Ocean circulation
Atlantic Meridional Overturning Circulation (AMOC)
Our eddying ocean simulations contribute to understanding the complex structure and interaction of the AMOC in the climate system.
The northward heat transport associated with the AMOC is crucial for the climate of the North Atlantic region and hence its potential weakening under global warming is part of an intense debate. Research of the Ocean Dynamics unit contributes to a deeper understanding of the AMOC by analysing its variability on seasonal to decadal timescales and its potential to mask long-term trends. This includes impacts by surface heat fluxes and freshwater variations. Our high-resolution simulations are used for studies in combination with observations and Lagrangian techniques and contribute to multi-national model intercomparisons.
Subpolar North Atlantic
Sustained heat loss to the atmosphere over the subpolar North Atlantic, in particular in winters, drive the densification of the warm, saline subtropical waters transported northward with the Gulf Stream and North Atlantic Current. This densification leads to the actual overturning, sinking of the water masses to mid-depth. Regional freshening by local air-sea fluxes, Arctic Ocean export and Greenland ice sheet melting can weaken this overturning. Our recent work has focused on the water mass transformation in the Irminger and Labrador Seas, the role of air-sea fluxes in forcing AMOC trends and potential impacts by enhanced Greenland melting.
Agulhas region
[Arne Biastoch, René Schubert, Tobias Schulzki, Leon-Cornelius Mock]

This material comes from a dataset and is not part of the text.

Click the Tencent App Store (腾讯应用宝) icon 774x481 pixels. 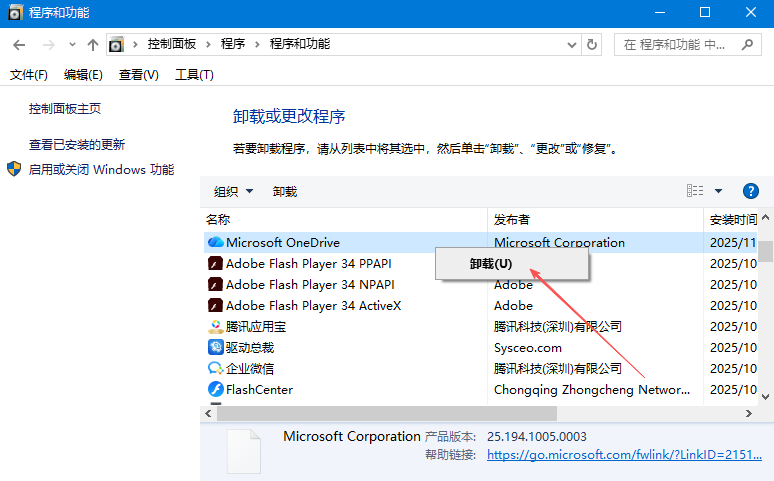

Warm and saline inflow from the Indian Ocean around South Africa introduces an important density anomaly to the Atlantic with the potential to stabilize the AMOC. This so-called Agulhas leakage finds its way to the north on decadal to multi-decadal timescales, thereby strengthening the AMOC. This is of particular interest since Agulhas leakage is projected to increase significantly under global warming in an eddy-rich coupled model with atmospheric chemistry that includes both CO2 and ozone, due to changes in the Southern Hemisphere westerlies. These processes emphasize the importance of the South Atlantic that mediates between the Indian and Southern Oceans and the North Atlantic.
Baltic Sea
The Baltic Sea is particular sensitive to climate change and global warming due to its small volume and limited exchange with the world ocean. One of the Baltic’s most remarkable features is its surface salinity gradient that is horizontally decreasing from the saline North Sea to the near fresh Bothnian Sea in the north, and Gulf of Finland in the east. Additionally, a vertical gradient and strong stratification separate between less saline surface water and deep saline water. These salinity features are mainly driven by a combination of river runoff, net precipitation, wind conditions, limited mixing, and geographic features that lead to restricted and irregular inflow of saltwater into the Baltic Sea. Recent changes in salinity are less clear due to a high variability, but overall surface salinity seems to decrease with a simultaneous increase in the deeper water layers. In a recent study, SMOS (Soil Moisture Ocean Salinity) satellite data have been assimilated with a hydrodynamic regional model of the Baltic Sea to improve the understanding of salinity dynamics and circulation of the Baltic Sea.